Browser - NicheInterests/mistfunk GitHub Wiki

A browser is a kind of visual way of navigating information -- a file browser such as Windows Explorer helps you locate files and programs and interact with them (instructing them to copy, delete or print, for instance) while the kind of browser most of us use most frequently is likely the humble web browser, enabling readers to access other, related web pages by activating hyperlinks.
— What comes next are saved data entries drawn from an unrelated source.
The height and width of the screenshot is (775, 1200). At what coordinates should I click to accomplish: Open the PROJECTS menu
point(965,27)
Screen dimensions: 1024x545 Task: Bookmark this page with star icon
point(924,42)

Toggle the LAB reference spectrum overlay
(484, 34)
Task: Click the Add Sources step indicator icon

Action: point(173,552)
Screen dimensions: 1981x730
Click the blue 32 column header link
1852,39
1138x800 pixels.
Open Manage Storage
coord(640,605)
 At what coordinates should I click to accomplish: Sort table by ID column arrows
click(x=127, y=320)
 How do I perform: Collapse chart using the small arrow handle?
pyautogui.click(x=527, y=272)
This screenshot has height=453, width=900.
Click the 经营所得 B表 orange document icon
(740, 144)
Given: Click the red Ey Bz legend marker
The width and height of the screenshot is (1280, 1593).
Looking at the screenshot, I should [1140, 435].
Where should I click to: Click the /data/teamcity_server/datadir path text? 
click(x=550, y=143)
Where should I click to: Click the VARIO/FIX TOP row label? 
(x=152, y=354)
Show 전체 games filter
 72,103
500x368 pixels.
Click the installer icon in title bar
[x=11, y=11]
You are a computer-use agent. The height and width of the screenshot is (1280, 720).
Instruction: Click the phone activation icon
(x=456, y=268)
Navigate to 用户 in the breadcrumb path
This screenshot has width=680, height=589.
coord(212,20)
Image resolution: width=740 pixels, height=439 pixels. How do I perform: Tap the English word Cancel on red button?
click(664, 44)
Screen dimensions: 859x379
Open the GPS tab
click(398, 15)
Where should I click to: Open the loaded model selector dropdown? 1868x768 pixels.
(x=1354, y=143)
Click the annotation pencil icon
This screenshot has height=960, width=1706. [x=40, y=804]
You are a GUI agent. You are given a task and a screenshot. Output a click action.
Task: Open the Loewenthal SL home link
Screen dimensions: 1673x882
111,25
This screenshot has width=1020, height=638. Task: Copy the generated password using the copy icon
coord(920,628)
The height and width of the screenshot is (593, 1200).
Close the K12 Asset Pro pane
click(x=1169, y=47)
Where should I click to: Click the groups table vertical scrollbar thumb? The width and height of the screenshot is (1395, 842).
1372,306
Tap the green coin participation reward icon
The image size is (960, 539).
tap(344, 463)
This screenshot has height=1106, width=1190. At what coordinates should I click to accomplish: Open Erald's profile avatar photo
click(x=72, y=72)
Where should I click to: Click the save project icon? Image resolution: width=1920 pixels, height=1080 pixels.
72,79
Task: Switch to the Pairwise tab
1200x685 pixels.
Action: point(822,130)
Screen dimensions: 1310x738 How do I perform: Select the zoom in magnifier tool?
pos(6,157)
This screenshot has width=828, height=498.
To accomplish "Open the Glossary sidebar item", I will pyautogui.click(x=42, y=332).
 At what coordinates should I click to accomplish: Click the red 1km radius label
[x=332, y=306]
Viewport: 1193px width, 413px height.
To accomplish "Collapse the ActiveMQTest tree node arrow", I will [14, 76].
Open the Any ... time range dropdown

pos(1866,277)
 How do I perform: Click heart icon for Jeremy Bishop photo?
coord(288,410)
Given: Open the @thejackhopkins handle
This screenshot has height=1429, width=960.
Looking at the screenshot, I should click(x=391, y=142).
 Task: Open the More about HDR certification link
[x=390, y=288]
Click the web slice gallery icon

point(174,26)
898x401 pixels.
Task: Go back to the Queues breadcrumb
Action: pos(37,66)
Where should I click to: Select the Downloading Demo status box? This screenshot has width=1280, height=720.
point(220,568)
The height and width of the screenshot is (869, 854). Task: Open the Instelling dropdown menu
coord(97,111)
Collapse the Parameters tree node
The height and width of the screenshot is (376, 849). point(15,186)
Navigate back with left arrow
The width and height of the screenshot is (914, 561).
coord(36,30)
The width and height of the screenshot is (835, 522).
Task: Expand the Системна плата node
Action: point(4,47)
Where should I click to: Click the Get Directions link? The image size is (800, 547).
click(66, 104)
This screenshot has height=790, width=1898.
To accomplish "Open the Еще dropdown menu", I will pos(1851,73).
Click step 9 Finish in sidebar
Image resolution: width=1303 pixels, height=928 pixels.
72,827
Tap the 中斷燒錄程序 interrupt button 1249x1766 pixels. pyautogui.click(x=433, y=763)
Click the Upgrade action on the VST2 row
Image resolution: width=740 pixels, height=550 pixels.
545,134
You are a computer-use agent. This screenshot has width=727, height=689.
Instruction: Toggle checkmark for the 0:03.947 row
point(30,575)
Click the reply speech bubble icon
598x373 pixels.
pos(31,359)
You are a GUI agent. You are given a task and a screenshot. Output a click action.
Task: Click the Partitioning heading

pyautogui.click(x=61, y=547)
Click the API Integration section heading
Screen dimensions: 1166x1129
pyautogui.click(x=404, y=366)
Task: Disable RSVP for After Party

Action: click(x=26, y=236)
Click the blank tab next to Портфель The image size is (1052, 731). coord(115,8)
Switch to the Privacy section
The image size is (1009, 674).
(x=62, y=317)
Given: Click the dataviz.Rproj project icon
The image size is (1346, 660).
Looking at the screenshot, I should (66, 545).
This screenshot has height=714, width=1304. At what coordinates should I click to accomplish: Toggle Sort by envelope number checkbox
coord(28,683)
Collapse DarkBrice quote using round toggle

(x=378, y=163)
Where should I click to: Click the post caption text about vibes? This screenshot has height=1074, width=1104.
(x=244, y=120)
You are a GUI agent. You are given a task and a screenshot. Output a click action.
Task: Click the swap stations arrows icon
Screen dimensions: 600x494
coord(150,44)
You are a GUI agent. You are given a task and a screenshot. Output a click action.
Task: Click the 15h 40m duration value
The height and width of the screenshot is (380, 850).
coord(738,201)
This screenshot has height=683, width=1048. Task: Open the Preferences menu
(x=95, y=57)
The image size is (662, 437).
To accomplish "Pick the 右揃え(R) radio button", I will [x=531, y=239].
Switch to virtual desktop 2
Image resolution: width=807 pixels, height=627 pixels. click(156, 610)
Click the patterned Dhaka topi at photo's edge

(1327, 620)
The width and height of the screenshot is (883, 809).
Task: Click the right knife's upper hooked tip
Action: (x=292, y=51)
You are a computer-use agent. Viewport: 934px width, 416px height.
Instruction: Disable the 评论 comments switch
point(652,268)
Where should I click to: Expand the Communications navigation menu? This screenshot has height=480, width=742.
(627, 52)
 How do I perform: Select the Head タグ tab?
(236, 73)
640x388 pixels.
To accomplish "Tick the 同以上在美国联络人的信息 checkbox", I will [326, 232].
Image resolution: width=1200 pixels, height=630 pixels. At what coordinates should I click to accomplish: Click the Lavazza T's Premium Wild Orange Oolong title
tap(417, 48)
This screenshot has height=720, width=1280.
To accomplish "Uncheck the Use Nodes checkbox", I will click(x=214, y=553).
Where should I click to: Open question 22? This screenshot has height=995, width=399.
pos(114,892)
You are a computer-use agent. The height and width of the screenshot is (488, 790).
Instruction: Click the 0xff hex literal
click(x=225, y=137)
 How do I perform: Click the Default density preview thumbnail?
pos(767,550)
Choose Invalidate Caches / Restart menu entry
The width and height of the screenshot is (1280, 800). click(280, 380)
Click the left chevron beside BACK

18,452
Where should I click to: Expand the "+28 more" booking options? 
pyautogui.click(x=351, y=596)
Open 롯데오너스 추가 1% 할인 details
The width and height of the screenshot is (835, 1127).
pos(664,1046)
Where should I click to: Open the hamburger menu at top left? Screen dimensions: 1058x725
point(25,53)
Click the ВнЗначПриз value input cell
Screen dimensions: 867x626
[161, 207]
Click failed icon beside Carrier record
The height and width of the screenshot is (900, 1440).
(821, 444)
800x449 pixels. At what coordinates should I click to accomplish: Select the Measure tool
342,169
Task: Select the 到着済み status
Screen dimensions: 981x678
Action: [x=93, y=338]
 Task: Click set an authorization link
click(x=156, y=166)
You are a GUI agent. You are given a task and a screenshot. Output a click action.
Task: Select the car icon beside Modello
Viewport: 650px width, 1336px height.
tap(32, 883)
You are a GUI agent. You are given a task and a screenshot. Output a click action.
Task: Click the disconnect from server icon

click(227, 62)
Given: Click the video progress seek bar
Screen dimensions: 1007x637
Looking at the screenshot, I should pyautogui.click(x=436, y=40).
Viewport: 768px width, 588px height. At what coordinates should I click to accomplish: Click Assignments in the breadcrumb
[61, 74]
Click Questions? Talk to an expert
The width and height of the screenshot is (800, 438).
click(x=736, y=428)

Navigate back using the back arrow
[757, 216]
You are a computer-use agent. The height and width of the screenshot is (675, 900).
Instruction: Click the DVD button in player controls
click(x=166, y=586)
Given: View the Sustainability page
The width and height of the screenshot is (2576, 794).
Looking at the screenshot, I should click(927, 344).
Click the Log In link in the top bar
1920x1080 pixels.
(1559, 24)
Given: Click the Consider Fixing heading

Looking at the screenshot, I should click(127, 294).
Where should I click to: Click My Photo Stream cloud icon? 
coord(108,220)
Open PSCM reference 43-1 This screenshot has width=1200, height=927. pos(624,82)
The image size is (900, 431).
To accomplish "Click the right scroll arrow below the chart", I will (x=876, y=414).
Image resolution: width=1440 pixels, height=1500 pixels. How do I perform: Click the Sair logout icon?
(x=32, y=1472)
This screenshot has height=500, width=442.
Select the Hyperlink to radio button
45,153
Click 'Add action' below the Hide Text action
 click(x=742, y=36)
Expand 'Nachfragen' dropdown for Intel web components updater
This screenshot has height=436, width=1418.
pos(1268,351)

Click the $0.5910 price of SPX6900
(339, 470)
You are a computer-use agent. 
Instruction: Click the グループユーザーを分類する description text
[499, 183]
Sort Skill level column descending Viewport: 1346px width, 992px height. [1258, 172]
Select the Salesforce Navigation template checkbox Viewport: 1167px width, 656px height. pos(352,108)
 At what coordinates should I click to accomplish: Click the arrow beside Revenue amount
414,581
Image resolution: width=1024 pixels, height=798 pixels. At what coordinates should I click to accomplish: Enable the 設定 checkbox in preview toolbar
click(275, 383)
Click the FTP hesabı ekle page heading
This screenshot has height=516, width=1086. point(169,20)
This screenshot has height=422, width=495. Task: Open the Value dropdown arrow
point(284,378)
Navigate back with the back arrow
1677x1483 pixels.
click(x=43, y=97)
In a Mist context, Browser with a capital B refers to something quite different, a 1997 installment of area code 604's long-running Artropolis exhibition series that required art patrons to select exhibits from a catalogue and sign them out, each artwork constrained to the contents of an archival filing box, from a white-gloved reception. Some artists created work on a micro scale to fit the dimensions of the exhibition medium, while others got creative in finding ways to include a big multimedia experience in a small cardboard box (eg. a CD of music by The Pseudos that you could listen to for 90 minutes.) (Still others went gonzo, and submitted "a box full of rubber snakes" as their entry.)

Browser was an incredible, unique experience for the art viewers, and a black mark on the Artropolis legacy to most of its community, who were accustomed to the exhibitions allowing them to demonstrate their best work made on their own terms, rather than submitting to constraints imposed by an outside curator. During planning for Artropolis 2001 Cthulu turned up to a town hall inspired by Browser and prepared to make a donation to encourage more experiences along its lines, but the feedback from exhibitors was otherwise materially negative, so the final couple of installments of the exhibition series were more conservative and less ambitious in their conception.

Browser was influential to Mist because Cthulu loved it as an art consumer, and the community it was intended to serve hated having its constraints imposed on them. In his own curation of artpacks, Cthulu has striven to appreciate that he is there to serve the artists rather than compel them to submit to his curatorial vision -- that the greatest service he can be to his community of creators is to showcase the art they chose to make on their own terms rather than requiring them to deviate from their standard practice to comply with his unwanted and extraneous conditions.